◆ Stated problem 1: Please quote word for word the stretch of the records from the line containing "Tap the '15V出力電圧' annotation" through the end of the records.

The damages here sued for, instead of resulting from the building and operation of the railroad, resulted solely from an improvement in 'the street of the city, for the use of general public travel along the street, and although it is made in compliance with a contract between the city and the railroad company, whereby the city gives the railroad company the right to cross the street, it is an entirely distinct and independent improvement from that of the railroad proper; and the damages are, moreover, in the main, if not entirely, of that character which, before the adoption of the present constitution, would, under the authority of Moses v. Pittsburg, Ft. Wayne and Chicago Railroad Co. 21 Ill. 516, Roberts v. Chicago, 26 id. 249, and Murphy v. Chicago, 29 id. 279, have been held damnum absque injuria. Their extent and effect could not have been known at the time of the grant, and they could not therefore have been then assessed by condemnation. (Stetson v. Chicago, 75 Ill. 74.) Nor could any condemnation proceeding solely for the strip of land granted have given any right to ihe railroad company to cross, much less to make a viaduct in, Winnebago street. That could only be given by the city, and subject to its future supervision and control. Provision Co. v. Chicago, 111 Ill. 658.

◆ Extracted records:
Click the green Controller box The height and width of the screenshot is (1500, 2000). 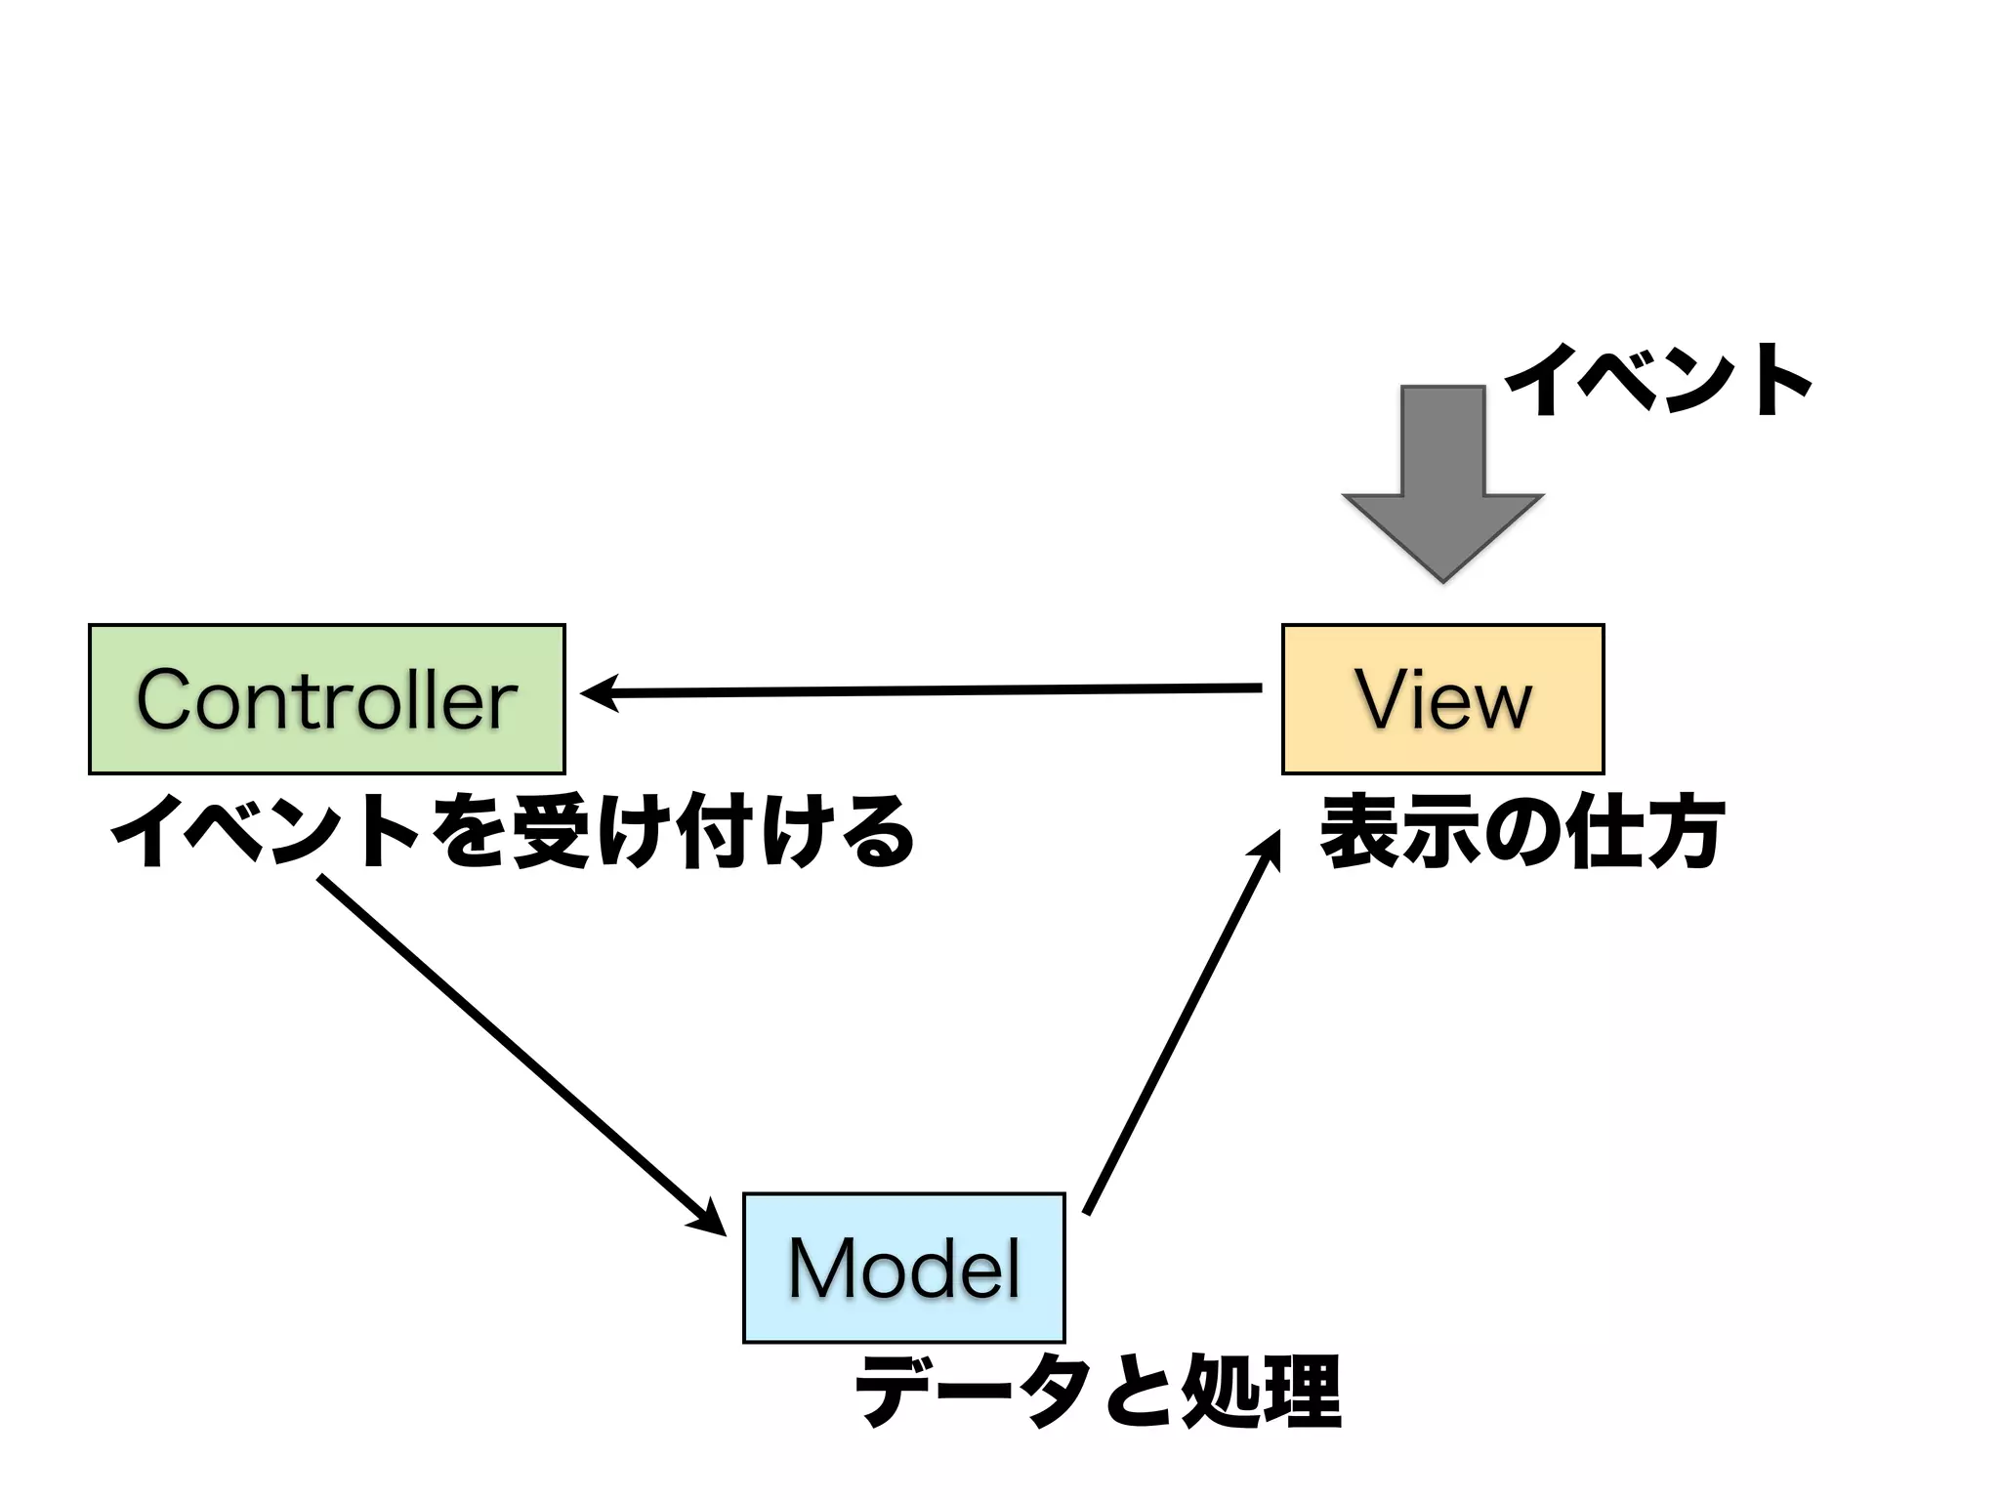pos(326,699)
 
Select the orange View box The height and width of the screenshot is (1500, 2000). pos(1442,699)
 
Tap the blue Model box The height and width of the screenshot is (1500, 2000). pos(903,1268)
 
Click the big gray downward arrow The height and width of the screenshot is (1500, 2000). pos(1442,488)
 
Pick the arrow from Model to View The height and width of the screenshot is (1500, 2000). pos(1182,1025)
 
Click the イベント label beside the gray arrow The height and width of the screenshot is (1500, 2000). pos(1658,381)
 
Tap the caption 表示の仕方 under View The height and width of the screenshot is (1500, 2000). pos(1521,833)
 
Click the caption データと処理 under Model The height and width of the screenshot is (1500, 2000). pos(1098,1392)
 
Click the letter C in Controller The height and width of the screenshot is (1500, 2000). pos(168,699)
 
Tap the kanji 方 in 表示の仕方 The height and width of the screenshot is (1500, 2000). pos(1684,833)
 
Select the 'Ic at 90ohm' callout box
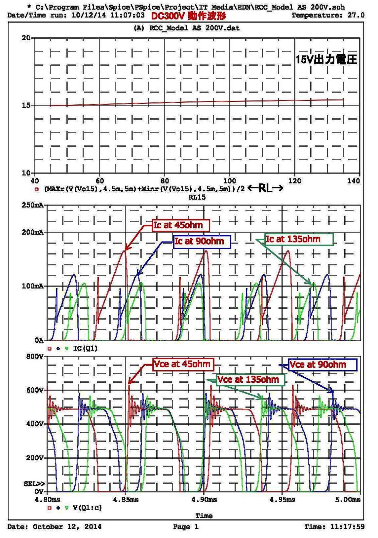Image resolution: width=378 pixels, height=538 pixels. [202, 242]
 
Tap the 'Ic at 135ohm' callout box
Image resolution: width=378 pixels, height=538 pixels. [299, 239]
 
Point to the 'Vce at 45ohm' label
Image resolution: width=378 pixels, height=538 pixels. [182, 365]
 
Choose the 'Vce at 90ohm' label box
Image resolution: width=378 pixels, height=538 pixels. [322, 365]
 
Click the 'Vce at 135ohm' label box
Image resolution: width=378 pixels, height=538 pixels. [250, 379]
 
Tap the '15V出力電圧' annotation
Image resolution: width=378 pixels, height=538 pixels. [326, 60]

◆ Stated problem 2: Print the full passage on the street viaduct damages word for word.

◆ Task solution 1:
Tap the '15V出力電圧' annotation
Image resolution: width=378 pixels, height=538 pixels. [326, 60]

◆ Task solution 2:
The damages here sued for, instead of resulting from the building and operation of the railroad, resulted solely from an improvement in 'the street of the city, for the use of general public travel along the street, and although it is made in compliance with a contract between the city and the railroad company, whereby the city gives the railroad company the right to cross the street, it is an entirely distinct and independent improvement from that of the railroad proper; and the damages are, moreover, in the main, if not entirely, of that character which, before the adoption of the present constitution, would, under the authority of Moses v. Pittsburg, Ft. Wayne and Chicago Railroad Co. 21 Ill. 516, Roberts v. Chicago, 26 id. 249, and Murphy v. Chicago, 29 id. 279, have been held damnum absque injuria. Their extent and effect could not have been known at the time of the grant, and they could not therefore have been then assessed by condemnation. (Stetson v. Chicago, 75 Ill. 74.) Nor could any condemnation proceeding solely for the strip of land granted have given any right to ihe railroad company to cross, much less to make a viaduct in, Winnebago street. That could only be given by the city, and subject to its future supervision and control. Provision Co. v. Chicago, 111 Ill. 658.